=== Section Start ===

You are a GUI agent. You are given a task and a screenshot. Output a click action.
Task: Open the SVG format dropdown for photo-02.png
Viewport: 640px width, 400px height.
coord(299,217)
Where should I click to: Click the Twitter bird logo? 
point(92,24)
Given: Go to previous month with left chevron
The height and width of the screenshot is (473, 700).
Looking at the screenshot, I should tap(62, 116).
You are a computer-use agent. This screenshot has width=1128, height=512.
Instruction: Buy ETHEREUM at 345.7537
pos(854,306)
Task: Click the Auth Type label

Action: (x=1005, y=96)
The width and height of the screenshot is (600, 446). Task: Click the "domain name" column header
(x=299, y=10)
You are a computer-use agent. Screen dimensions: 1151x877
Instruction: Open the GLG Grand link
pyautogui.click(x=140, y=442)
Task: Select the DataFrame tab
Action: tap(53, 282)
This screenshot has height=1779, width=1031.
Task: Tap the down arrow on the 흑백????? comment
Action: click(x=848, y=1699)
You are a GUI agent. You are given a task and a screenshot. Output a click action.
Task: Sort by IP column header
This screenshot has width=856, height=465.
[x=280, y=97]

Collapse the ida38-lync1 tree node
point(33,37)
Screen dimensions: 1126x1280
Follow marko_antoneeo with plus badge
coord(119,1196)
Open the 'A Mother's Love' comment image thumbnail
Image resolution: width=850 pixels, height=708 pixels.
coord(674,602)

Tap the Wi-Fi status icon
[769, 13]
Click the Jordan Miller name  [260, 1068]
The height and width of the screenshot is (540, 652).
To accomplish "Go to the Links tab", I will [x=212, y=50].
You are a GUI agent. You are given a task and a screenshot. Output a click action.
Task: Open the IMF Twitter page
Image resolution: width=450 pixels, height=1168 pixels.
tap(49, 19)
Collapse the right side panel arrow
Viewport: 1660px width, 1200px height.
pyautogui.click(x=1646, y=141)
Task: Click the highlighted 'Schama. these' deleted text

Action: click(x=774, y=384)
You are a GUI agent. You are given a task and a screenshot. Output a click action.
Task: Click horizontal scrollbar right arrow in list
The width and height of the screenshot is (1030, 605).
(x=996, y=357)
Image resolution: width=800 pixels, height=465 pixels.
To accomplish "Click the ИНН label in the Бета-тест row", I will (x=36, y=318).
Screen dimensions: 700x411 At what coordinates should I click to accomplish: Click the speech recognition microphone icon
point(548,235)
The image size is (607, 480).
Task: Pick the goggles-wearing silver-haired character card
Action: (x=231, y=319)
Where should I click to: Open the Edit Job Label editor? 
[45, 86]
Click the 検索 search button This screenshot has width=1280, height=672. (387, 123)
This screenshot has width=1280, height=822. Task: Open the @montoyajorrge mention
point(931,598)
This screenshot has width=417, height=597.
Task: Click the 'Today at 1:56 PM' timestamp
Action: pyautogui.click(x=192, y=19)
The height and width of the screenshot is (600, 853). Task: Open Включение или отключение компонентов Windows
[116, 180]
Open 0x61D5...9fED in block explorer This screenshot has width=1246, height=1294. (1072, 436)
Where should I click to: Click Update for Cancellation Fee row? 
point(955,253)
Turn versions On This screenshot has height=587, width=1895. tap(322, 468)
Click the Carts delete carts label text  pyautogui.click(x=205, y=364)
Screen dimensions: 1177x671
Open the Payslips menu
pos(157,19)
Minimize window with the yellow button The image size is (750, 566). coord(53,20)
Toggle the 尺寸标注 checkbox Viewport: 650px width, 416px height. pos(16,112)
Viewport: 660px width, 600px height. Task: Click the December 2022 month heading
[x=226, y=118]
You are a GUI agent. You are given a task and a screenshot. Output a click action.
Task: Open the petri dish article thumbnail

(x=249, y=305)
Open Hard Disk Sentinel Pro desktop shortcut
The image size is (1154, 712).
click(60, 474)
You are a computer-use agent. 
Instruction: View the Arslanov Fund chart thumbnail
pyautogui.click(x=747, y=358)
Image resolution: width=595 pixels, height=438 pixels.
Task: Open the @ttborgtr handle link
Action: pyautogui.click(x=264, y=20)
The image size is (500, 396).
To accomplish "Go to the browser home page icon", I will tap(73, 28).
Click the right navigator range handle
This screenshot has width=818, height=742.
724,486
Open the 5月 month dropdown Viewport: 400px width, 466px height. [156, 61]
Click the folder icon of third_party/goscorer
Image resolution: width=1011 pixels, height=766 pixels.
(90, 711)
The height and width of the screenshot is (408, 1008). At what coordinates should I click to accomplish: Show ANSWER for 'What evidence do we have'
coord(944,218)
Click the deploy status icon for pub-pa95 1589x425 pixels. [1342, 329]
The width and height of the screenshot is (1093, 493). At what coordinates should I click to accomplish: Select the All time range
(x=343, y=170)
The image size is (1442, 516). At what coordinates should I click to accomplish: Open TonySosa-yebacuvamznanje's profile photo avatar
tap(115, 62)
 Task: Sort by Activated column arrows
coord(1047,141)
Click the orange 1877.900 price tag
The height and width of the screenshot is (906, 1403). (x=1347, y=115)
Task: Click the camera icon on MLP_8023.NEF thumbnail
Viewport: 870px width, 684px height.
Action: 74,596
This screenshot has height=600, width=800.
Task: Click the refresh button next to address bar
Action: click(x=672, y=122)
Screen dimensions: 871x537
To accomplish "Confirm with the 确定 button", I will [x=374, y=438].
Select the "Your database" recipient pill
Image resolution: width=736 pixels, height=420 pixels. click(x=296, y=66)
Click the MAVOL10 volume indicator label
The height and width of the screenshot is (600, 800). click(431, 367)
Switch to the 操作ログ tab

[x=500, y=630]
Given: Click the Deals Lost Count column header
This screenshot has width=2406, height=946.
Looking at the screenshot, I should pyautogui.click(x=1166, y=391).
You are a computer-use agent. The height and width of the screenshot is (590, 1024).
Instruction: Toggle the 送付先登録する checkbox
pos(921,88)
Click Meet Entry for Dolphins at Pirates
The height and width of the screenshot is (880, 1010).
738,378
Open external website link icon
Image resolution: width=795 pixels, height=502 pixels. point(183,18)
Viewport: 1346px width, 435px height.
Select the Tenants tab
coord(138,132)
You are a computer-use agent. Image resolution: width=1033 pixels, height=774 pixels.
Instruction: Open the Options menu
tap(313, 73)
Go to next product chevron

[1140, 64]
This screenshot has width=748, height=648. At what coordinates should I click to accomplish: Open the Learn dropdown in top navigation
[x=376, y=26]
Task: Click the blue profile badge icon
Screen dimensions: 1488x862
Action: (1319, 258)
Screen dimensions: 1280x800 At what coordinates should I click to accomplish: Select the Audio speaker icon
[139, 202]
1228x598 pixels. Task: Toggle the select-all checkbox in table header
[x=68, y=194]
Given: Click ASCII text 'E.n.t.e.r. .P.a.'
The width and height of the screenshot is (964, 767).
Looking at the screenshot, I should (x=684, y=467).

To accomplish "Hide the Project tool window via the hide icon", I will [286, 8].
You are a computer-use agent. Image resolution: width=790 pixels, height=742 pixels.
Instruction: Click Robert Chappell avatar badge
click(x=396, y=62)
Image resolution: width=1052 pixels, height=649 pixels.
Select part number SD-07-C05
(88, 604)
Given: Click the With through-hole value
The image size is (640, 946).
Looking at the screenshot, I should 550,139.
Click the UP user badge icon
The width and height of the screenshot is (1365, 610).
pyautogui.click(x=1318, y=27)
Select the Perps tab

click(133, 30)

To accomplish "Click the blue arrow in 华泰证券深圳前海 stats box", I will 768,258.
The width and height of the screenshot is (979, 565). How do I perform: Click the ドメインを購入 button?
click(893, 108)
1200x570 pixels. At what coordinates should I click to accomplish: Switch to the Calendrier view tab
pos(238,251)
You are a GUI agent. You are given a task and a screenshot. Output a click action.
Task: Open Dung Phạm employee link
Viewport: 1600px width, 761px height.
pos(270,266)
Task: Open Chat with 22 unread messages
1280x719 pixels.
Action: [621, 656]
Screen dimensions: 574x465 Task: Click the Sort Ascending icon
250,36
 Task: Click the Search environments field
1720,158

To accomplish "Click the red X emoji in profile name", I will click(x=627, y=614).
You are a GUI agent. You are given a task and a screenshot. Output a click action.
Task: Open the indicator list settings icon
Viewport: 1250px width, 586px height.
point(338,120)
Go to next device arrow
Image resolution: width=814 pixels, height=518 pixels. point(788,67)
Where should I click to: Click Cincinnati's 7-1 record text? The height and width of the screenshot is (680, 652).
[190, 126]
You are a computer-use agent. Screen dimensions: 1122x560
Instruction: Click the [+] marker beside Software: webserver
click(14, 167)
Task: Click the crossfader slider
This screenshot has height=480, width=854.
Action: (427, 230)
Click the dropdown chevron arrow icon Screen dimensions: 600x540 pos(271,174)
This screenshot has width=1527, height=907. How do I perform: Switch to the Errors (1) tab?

=== Section End ===

Could you copy each line of the material that holds "page"?

◆ WORKED SOLUTION:
Task: Open the IMF Twitter page
To accomplish "Go to the browser home page icon", I will tap(73, 28).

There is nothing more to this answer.